腕が重くなるから始まり、両手両足に熱を感じたり、腹部が暖かくなるように暗示をかける。これがやってみると意外に面白くて、本当にそう感じられる。科学的な研究によると、実際に体温が上昇しているらしい。
その状態から自分に対するポジティブなアファメーションを刷り込むことで、現実世界での目標を具現化していくというもの。この自己催眠は応用範囲が広く、体外離脱の準備段階で効果的なのはボクが実証済み。
暗示、あるいは催眠というものは本当に不思議で、まったく食べられなかったものが美味しいと感じるようになったりする。そしてそれは医学にも応用されていて、プラシーボ効果、フランス語ではプラセボ効果というものがある。
海外では意外なほど多くの医師がプラセボを処方していたという現実
ただの小麦粉なのに、医師から頭痛に効くと言われて飲むと痛みが止まる。これをプラセボ効果という。本物の薬だと信じることで、不快な症状が消えてしまう。これは科学的にも実証されていて、『病は気から』という言葉を証明している。
このプラセボには2種類あるらしい。不活性プラセボ(医学的な作用のないもの)と、活性プラセボ(医学的な作用があるが、患者の症状とは関係のないもの)の2種類。前者は頭痛に小麦粉を処方するようなもので、後者は腹痛に効く薬だと言ってビタミン剤を提供するような場合。
オーストラリアの医師にアンケートを取ると、不活性プラセボは39パーセント、活性プラセボは77パーセントの医師が使用したと認めている。アメリカではほぼ半数の医師が使用しているし、ドイツでは88パーセント、イギリスでは97パーセントの医師が一度はプラセボを使ったと報告している。
このほとんどに効果があったということらしい。暗示の力ってすごいよね。
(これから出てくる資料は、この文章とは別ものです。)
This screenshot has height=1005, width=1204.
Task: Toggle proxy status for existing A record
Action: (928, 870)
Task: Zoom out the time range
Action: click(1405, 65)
ただもっと驚くことがリンク先の記事に書かれている。
オーストラリアでプラセボを処方した医師の80パーセントが、患者に対してその薬がプラセボだと明かしていた。医療倫理の観点から患者に嘘をつくことは禁じられていて、アメリカの医師会ではガイドラインとして、プラセボの使用は患者に伝えることを条件としているそう。
それじゃ暗示にならないよね。頭が痛いのにビタミン剤をもらったって効くわけがない。薬だと信じるからこと、プラセボ効果がある。
ところがここが暗示の奥深いところ。医師からプラセボだと明言されているにもかかわらず、それが薬と同じように効いている。特定の症状に関しては、プラセボだと患者がわかっていても効果のあることが実証されているとのこと。
う〜ん、これは不思議だ。その理由は明確になっていないそう。これは医学というよりも心理学の分野だよね。かなり興味深いので、ぜひ真剣に研究して欲しいところ。
効果があるとしても、自分の家にある小麦粉を飲んでもダメだと思う。おそらく『医師に処方された』という部分が大きな要素なんだろうな。つまり医師という存在に対する無意識下における信頼が、暗示を助けているのかも。
とにかく人間の心って、本当に不思議だよなぁ。